Dans cette fuite que le propos d’Hortefeux représente, nous glissons insensiblement du management du « holding France » au management de la terreur d’une France qui en a soupé des volontés et coupes franches pratiquées par le sarkozysme dans sa chair.
« Nous ne laisserons pas les voyous impunis », clame-t-il, Hortefeux, droit dans ses boots. A l’évidence, la radicalité qu’il dénonce, comme son collègue Woerth et autres, est indiscutablement au coeur de son propos. Les « voyous », voilà l’ennemi. L’ennemi ne se résout pas à une poignée de lycéens excités par les forces policières et les nervis de service téléguidés par le pouvoir. Nous tous, nous les membres du pays réel, voilà la poignée qu’Hortefeux assimile, dans une compression digne de César, à ces casseurs qui hantent sans doute ses nuits.
« Casseurs » ou « voyous », termes génériques qui essentialisent la contestation. Les casseurs sont indéfinis, indéfiniment extensibles comme l’est la peur, la peur qui a vu son ombre bouger, dans la cour de son immeuble digicodé et cerné de caméras. Il n’y a évidemment aucun « voyou » qui pourrait arriver à la hauteur de la horde monstrueuse et possiblement étrangère que convoque le verbe ministériel. Nous sommes encore dans le registre du fantasme tout à fait bas de gamme et populiste.
Six manifestations ont rassemblées des millions de personnes depuis deux ans. Quasiment aucun incident à déplorer. Des milliers de jeunes manifestent encore depuis quelques jours, avec quelques traces d’énervement qui les conduisent à bruler une poubelle ou lancer un caillou sur des CRS. Pour mémoire douze personnes par jour environ sont tuées dans un accident de la route, deux cent blessées, pour ne citer que cet élément de comparaison.
Le phénomène « voyou » est une vieille invention rhétorique infondée et hargneuse qu’on nous a ressorti de la naphtaline, avec les « casseurs ». Seule innovation récente, l’expression « guérilla urbaine » qui étend le domaine de la menace. Hortefeux est en guerre. Nous ne sommes plus des manifestants désormais, au mieux nous nous voyons relégués dans la zone de la voyoucratie, au pire dans les acteurs d’une guerre civile que la rhétorique performative du ministre livre déjà à soixante millions de « voyous ».

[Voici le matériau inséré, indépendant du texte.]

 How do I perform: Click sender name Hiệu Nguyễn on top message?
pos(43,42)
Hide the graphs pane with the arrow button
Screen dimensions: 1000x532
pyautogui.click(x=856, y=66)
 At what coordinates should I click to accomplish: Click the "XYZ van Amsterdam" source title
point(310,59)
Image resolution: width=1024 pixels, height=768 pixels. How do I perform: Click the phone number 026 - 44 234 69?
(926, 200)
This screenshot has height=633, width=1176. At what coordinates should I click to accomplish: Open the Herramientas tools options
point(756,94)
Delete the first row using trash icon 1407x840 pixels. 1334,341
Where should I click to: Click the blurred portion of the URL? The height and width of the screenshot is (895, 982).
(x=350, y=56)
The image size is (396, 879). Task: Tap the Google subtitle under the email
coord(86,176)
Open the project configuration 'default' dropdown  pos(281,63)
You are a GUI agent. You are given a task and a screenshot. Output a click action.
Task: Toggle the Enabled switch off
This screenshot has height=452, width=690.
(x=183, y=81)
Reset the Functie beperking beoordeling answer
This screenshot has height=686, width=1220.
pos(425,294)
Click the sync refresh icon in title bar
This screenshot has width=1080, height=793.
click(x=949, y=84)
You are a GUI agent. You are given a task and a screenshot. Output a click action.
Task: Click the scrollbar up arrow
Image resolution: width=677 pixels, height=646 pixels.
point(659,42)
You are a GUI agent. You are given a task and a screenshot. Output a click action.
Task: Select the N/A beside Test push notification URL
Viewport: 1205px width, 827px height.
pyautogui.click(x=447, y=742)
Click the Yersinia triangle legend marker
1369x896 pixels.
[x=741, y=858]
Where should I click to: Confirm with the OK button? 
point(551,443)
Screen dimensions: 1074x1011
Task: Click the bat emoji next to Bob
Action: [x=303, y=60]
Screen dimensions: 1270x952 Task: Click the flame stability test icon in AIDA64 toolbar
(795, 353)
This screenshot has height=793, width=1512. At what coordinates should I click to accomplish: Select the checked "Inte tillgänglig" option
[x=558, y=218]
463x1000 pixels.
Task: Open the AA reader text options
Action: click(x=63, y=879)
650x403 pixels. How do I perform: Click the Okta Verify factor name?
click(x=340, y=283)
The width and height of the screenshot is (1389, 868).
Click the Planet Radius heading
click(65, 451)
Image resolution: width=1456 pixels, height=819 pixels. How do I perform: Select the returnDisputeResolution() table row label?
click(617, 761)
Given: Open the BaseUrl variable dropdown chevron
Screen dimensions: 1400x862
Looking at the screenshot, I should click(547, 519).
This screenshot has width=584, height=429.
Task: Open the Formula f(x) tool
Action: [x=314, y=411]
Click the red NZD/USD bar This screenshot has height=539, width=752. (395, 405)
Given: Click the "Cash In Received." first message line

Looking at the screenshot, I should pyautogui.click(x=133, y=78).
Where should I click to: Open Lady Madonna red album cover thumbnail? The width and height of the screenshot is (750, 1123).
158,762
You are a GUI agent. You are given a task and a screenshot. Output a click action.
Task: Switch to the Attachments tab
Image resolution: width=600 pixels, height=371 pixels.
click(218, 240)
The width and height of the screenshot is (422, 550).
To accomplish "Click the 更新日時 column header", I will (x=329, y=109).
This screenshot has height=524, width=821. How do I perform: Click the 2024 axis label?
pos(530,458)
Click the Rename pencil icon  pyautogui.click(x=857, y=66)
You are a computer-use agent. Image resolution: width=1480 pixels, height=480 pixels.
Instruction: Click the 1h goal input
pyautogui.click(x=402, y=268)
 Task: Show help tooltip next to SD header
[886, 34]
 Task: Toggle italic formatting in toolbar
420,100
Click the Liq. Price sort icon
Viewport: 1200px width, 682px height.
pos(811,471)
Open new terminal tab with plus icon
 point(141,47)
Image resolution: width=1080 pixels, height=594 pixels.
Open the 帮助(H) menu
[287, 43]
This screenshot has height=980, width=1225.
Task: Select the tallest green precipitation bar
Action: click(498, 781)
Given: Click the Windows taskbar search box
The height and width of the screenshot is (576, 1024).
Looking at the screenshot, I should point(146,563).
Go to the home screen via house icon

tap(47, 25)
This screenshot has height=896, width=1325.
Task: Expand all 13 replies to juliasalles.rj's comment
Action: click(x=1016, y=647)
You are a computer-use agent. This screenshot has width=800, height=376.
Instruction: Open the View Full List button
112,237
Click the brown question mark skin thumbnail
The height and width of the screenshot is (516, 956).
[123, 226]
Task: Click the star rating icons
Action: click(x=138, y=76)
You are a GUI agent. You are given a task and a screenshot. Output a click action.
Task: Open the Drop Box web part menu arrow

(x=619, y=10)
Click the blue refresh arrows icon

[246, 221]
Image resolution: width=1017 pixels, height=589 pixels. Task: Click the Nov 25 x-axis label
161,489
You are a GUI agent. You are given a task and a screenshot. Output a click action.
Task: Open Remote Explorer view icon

Nous ne sommes pas entrés en guerre, les médias du pouvoir nous l’auraient triomphalement annoncés. Et notre casier judiciaire, du moins pour la plupart d’entre nous, est vierge. Il y a donc quelqu’un qui renvoie potentiellement une juste et générale revendication de justice sur les retraites, comme sur le reste, au rang d’acte délictueux, par l’indéfini qu’il impose, par la généralité qu’il instaure, en ne précisant ni la nature exacte des « voyous », ni les comptes qu’il en tient. Bref, nous sommes du côté du crime et de la subversion. Le réconfort étant que nous sommes quand même quelques millions ainsi rejetés dans cette marge où le simple fait d’exister et d’exercer son rôle citoyen est un acte de guerre aux autorités.
Il se pourrait bien que le pays, lassés de ces invectives dictatoriales décide de continuer, de pousser plus fort et de passer rapidement d’une guerre fantasmatique qu’on lui attribue à une réelle révoltes, si les fauteurs de troubles ne veulent entendre raison, tant on sait que l’humiliation est sans doute au moins aussi difficile à accepter que la contrainte, surtout quand il n’y a pas de limites posées, ni d’espérances raisonnables qui perdurent devant les acteurs de notre dépossession.